Liver cancer progenitor cells identified before tumors can be detected

Provided by Oncology Nurse Advisor

Kathy Boltz, PhD

November 04, 2013

Researchers have isolated and characterized the progenitor cells that give rise to malignant hepatocellular carcinoma tumors long before the actual tumors can be detected. These results may have profound implications for the diagnosis and treatment of hepatocellular carcinoma, the most common form of liver cancer.

Hepatocellular carcinoma develops slowly and often does not produce symptoms until it is at an advanced stage, making it difficult to diagnose. Although treatments are available for the early stages, no effective treatment exists for the advanced stages of hepatocellular carcinoma, which is usually fatal within 3 to 6 months of diagnosis.

An estimated 30,000 new cases of liver cancer are diagnosed annually in the United States, mostly in men. More than 21,600 Americans die from liver cancer each year and that rate has doubled over the past 20 years. Hepatocellular carcinoma is the third leading cause of cancer-related deaths worldwide.

Michael Karin, PhD, of the University of California, San Diego School of Medicine and his colleagues found that hepatocellular carcinoma progenitor cells occur in dysplastic liver lesions in mouse models of hepatocellular carcinoma. Liver damage in humans can be caused by viral infections such as hepatitis or chronic alcohol abuse.

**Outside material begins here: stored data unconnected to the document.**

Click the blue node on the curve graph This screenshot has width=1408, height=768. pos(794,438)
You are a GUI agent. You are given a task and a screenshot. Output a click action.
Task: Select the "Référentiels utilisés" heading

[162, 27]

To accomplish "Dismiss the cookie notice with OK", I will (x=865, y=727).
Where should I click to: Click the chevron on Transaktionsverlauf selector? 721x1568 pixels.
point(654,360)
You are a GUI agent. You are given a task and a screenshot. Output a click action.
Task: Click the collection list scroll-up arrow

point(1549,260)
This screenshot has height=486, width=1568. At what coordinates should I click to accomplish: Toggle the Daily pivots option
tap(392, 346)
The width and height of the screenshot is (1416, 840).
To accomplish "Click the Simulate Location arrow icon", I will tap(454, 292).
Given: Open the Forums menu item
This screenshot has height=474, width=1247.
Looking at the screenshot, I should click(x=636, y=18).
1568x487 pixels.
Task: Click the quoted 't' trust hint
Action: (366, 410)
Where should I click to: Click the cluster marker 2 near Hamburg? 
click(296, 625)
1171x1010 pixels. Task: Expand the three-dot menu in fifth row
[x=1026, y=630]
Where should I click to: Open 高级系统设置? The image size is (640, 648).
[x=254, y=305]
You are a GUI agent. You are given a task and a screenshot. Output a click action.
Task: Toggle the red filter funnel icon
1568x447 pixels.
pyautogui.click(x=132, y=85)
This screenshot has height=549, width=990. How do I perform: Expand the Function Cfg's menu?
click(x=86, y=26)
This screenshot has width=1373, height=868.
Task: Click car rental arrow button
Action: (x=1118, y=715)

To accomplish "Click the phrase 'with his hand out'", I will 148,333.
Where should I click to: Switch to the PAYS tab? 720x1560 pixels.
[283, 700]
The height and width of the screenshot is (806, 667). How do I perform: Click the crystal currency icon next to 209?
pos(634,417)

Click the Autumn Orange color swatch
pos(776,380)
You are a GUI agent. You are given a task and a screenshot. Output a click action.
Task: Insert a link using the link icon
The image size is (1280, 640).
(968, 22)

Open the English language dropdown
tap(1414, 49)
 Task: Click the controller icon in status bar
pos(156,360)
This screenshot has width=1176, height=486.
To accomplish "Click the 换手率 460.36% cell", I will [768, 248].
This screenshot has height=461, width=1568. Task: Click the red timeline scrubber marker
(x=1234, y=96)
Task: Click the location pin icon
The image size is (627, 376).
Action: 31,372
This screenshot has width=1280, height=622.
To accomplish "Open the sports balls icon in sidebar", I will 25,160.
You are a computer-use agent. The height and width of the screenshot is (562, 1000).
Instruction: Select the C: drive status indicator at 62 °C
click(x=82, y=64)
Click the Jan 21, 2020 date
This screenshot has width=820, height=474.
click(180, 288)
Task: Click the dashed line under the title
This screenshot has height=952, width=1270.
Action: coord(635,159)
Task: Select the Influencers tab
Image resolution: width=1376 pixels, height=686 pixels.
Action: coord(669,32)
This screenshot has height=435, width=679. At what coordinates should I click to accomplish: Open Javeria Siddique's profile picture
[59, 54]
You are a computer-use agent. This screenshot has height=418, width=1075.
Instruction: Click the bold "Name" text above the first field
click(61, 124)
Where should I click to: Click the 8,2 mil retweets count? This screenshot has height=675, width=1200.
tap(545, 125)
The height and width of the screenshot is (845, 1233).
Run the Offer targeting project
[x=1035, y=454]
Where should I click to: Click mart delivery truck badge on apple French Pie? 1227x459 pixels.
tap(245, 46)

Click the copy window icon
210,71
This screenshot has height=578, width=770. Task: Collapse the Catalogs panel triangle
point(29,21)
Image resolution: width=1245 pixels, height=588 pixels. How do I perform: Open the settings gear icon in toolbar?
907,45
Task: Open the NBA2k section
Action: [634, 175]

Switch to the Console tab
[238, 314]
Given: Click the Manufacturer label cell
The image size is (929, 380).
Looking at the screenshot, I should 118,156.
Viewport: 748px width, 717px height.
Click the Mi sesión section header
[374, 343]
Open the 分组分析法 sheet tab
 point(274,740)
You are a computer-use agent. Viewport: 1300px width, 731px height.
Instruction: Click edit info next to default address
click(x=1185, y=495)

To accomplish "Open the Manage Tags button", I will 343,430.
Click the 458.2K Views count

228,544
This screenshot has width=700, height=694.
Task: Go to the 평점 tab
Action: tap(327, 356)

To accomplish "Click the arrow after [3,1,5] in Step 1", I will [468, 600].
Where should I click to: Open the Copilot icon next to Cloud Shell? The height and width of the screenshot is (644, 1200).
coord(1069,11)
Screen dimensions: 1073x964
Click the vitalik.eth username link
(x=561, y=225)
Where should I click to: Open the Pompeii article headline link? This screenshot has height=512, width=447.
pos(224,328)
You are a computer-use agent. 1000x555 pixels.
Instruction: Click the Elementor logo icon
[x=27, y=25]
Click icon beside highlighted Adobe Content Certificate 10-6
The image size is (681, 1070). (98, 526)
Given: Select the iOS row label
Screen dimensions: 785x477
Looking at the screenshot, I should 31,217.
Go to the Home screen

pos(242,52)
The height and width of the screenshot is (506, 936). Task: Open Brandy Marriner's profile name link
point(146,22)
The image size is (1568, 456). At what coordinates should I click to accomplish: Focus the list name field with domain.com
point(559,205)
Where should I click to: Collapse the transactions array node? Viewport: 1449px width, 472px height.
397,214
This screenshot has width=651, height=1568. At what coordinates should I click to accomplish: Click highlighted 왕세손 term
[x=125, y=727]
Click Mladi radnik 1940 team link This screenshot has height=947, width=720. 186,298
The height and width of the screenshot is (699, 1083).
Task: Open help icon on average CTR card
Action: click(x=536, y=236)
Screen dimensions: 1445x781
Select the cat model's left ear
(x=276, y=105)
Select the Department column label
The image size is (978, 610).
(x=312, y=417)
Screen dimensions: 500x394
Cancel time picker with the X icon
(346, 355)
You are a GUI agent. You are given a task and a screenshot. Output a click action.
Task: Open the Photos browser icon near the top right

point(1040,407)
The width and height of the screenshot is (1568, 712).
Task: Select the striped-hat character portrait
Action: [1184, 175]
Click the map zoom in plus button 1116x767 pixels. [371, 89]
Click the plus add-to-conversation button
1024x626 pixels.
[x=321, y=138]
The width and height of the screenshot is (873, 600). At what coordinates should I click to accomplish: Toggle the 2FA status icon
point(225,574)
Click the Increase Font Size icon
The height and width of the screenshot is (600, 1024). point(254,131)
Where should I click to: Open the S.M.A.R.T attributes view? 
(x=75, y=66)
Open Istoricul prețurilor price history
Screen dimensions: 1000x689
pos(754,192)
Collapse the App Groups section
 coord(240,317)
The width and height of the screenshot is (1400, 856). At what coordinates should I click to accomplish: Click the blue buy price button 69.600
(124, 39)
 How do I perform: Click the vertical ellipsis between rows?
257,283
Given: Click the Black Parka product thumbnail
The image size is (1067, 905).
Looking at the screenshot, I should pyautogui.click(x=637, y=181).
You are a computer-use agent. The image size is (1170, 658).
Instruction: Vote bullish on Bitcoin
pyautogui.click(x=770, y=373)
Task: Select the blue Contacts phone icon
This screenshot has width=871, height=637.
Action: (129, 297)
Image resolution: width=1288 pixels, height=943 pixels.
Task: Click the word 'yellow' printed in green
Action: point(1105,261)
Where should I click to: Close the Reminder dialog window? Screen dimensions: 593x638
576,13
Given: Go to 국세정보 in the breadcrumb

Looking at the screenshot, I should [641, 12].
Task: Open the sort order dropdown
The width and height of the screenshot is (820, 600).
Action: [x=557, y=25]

"It was never established whether dysplastic lesions are just a regenerative (healing) response of the liver triggered by tissue damage or are actually premalignant lesions that harbor tumor progenitor cells," said study coauthor Debanjan Dhar, PhD, a postdoctoral researcher in Karin's laboratory. "Here we show that hepatocellular carcinoma progenitor cells are likely derived from dysplastic lesions, can progress to malignant tumors, and further demonstrate that the malignant progression of hepatocellular carcinoma progenitor cells to full-blown liver cancer depends upon the microenvironment that surrounds them."

The researchers characterized the progenitor cells based on several biomarkers that distinguish them from normal cells, and identified cellular signaling pathways critical for development of the cells' malignant potential. Elevated expression of LIN28, a regulatory protein, is required for production of autocrine IL-6, a cytokine involved in cell signaling; together, they control the development of progenitor cells into hepatocellular carcinoma cells. Cells with elevated LIN28 and IL-6 expression exist in both mouse and human premalignant liver lesions.

Researchers were able to detect potential malignant lesions in needle biopsies of a subset of patients infected with the hepatitis C virus who had not developed hepatocellular carcinoma. Hepatitis C is a major risk factor for hepatocellular carcinoma development.

Dhar said that identifying premalignant lesions in high-risk patients based on markers associated with the progenitor cells would allow for earlier detection as well as therapeutic interventions. "Better understanding of … the cellular networks will provide us with new and effective therapeutic targets … therapies can be developed to specifically eliminate the hepatocellular carcinoma progenitor cells even before a tumor has developed."

This study was published in Cell (2013; doi.org/10.1016/j.cell.2013.09.031).